No vamos
a animar a nadie a que imite a estos dos jóvenes fotógrafos rusos, Vitaly
Raskalov y Alexander Remnov. Los conocéis todos. Son estudiantes, pero en su
afán de encontrar objetos dignos para su obra, se dedican también a escalar.
Escalan edificios de 74 pisos, azoteas de construcciones de muchos cientos de
metros de altura, cimas de puentes y torres modernísimas, pirámides egipcias de
hace 4.583 años, como las de los tres faraones (abuelo, padre e hijo) de la
cuarta dinastía, que llamábamos antes con voces griegas Keops, Kefrén y
Mikerinos y ahora nos las hacen conocer como Jufu, Jafra y Menkaura…
Y escalan
sin permiso, de día y de noche, sin ayuda de instrumentos propios de esa
aventura, con la cámara al cuello y trepando sin más seguridad que la de sus
manos. O así parece.
¿Y por qué no vamos a
animar a nadie a que haga eso? Porque está mal. Hay cosas que están mal y no se
deben hacer.
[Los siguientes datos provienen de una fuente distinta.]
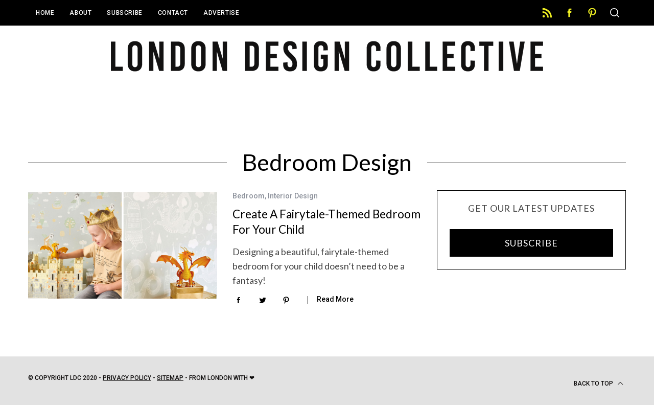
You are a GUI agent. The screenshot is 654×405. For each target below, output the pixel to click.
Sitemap (170, 377)
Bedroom (248, 196)
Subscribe (124, 12)
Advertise (221, 12)
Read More (335, 299)
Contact (173, 12)
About (80, 12)
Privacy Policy (127, 377)
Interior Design (293, 196)
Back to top (598, 383)
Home (45, 12)
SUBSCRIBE (531, 243)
Y cosas que están bien y se deben copiar. Y lo que debemos copiar
de estos jóvenes es su afán de superación, su sueño por la altura, su entrega a
la ejecución de los sueños de nuestra vida, su victoria sobre las dificultades y
el dolor en el trabajo.
Sin darnos cuenta,
pretendemos que nos lo den hecho: lo pequeño y lo grande. La llamada “ley del
mínimo esfuerzo” es para algunos una ley que forja la quimera de su vida en no
mancharse, no sudar, no doblar el espinazo, no llorar, no sufrir… Me contaba un
buen amigo médico, que le daba pena pensar en la educación que podían dar a sus hijos las
madres que acudían a la consulta con un único deseo: “¡Pobrecito, que no le
duela!”. La salud no les importaba, pero sí el dolor.
No hay por qué asumir
un sufrimiento gratuito. Pero no se puede caminar sin ser capaz de soportar con
valentía, y casi con placer, el dolor que produce la marcha, el ascenso, el
sentimiento lacerado de que se está logrando la meta.